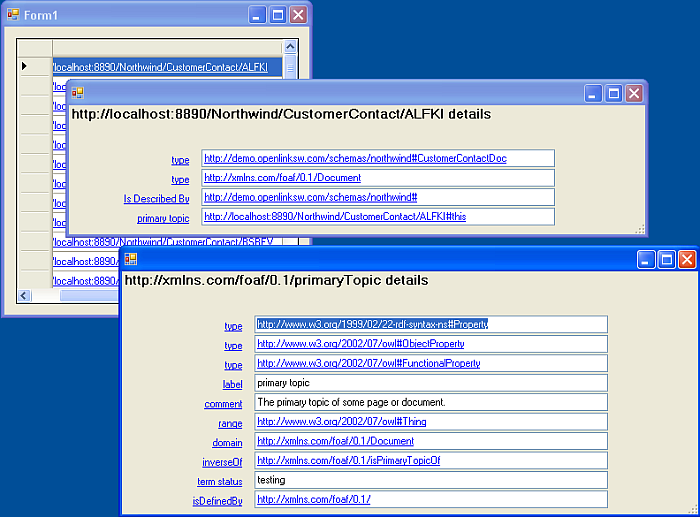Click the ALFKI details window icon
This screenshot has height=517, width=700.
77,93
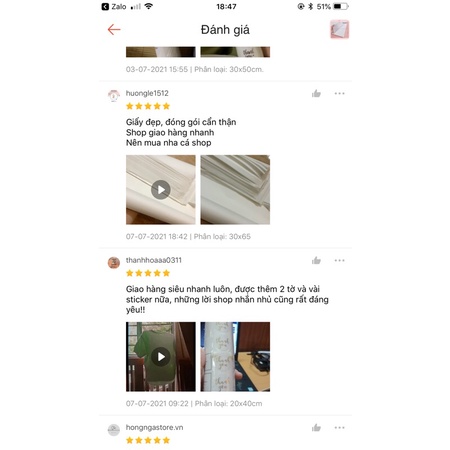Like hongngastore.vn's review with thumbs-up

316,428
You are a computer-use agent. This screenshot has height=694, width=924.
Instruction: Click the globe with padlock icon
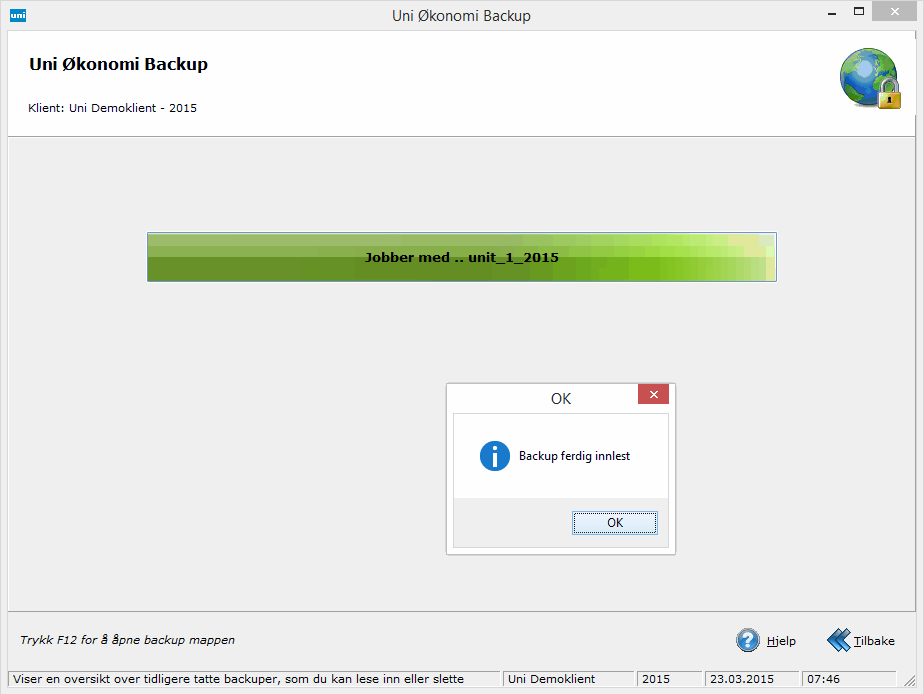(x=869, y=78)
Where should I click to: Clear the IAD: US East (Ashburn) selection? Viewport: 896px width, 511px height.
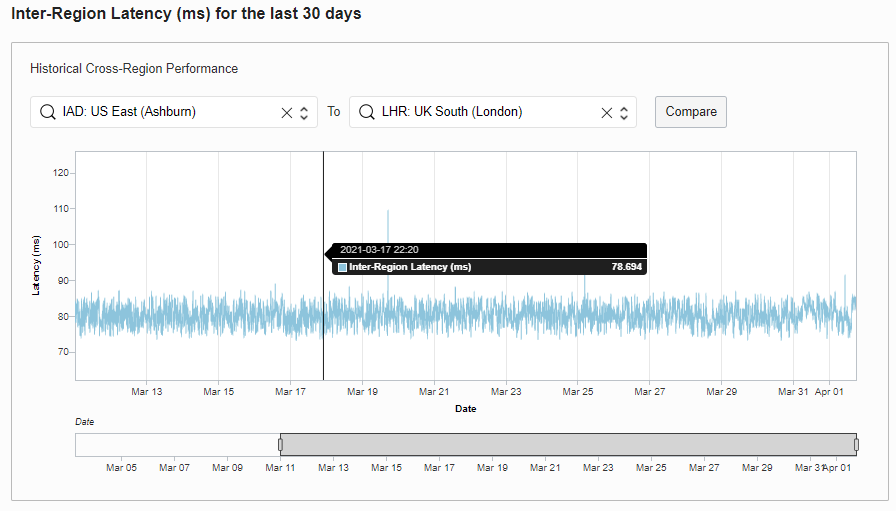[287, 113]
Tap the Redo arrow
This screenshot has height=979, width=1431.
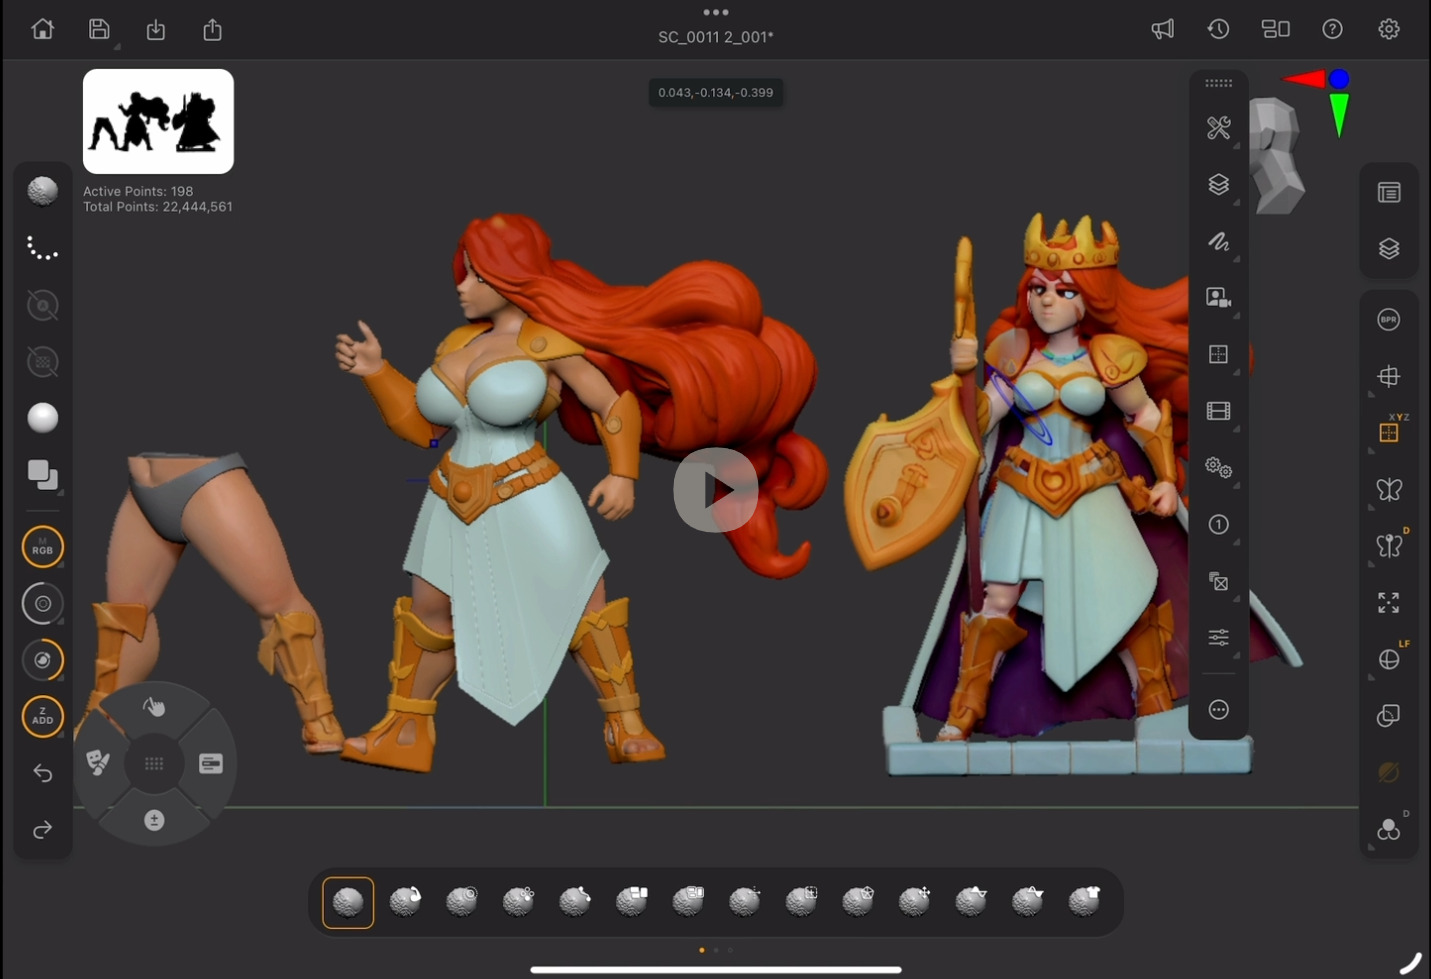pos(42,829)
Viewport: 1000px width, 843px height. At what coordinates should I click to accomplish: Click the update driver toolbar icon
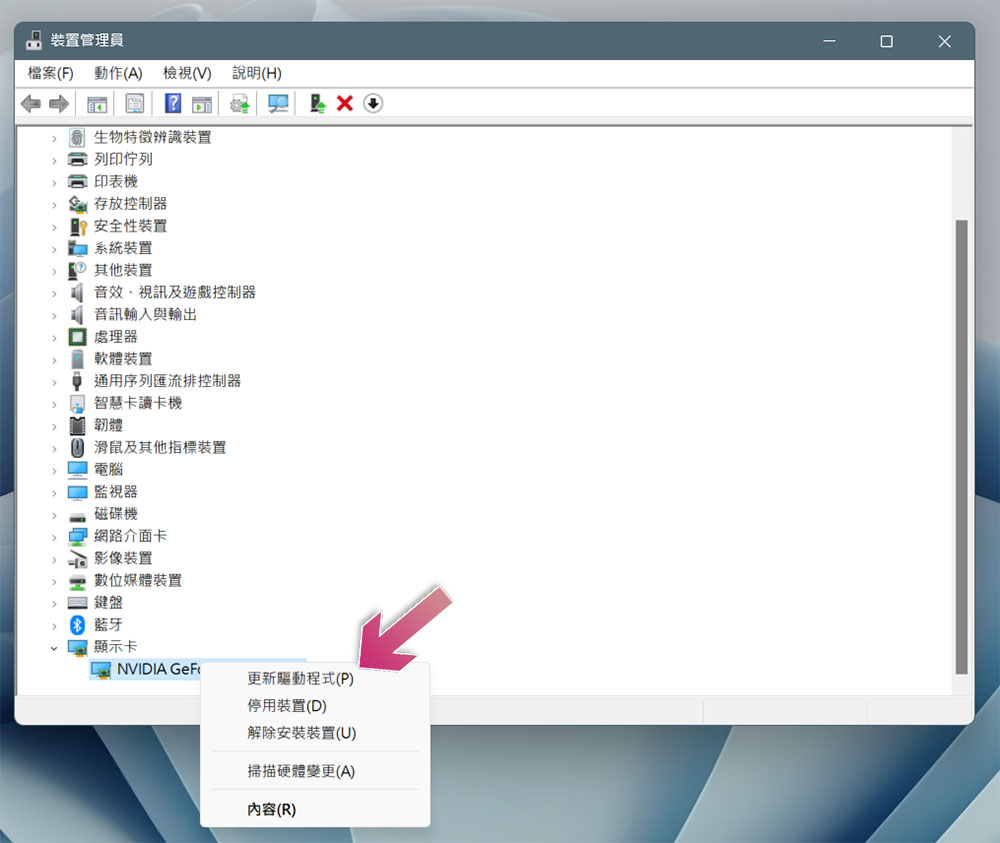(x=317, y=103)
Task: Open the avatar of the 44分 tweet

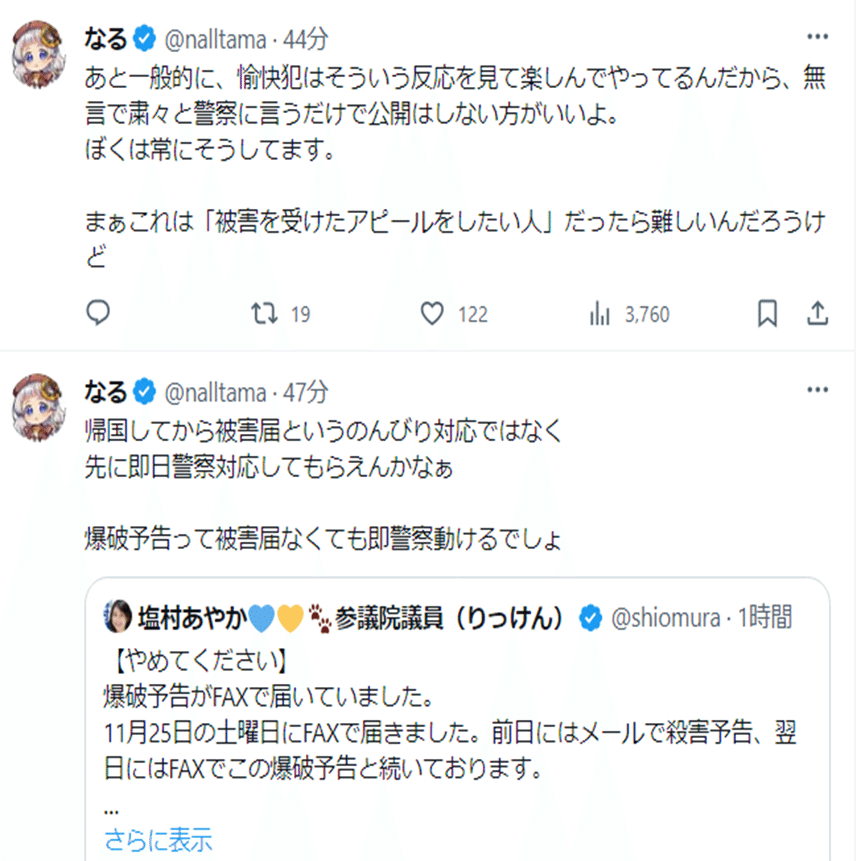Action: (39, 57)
--*--
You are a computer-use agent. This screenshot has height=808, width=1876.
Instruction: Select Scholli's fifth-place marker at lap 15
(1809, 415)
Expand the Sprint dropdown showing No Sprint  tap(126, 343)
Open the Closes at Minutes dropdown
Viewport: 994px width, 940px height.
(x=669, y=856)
--*--
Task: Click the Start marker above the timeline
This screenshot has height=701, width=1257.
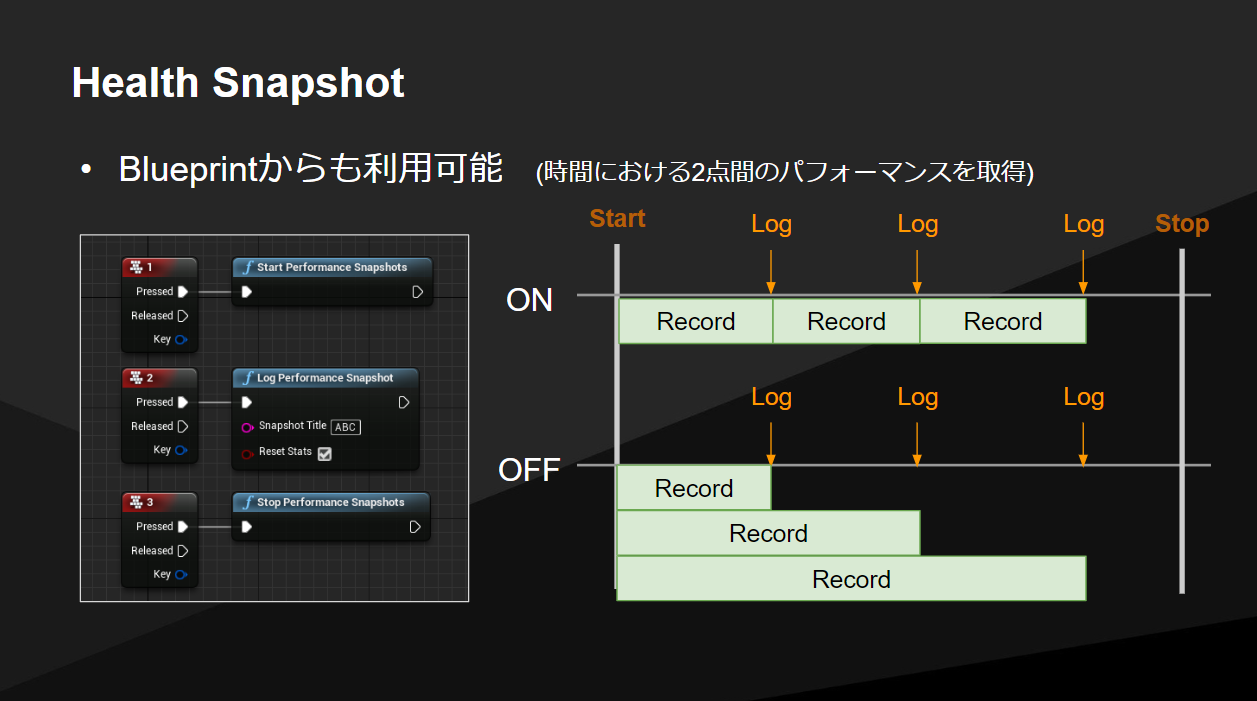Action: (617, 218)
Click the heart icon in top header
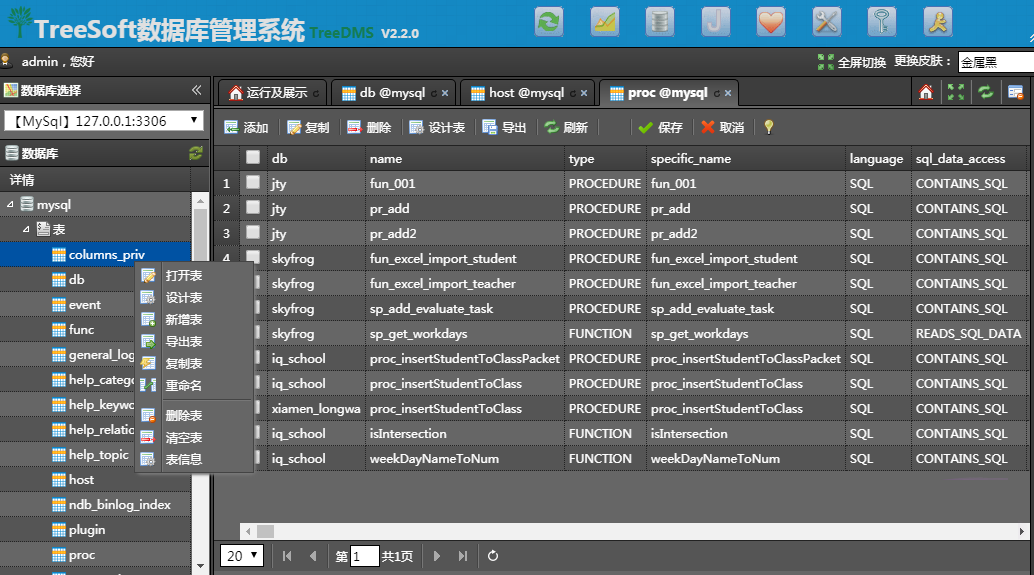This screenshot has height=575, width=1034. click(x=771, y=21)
--*--
TRY IT:
Every line above that includes "agent" counts toward one total; give that total by itself.

PROBLEM SOLUTION:
2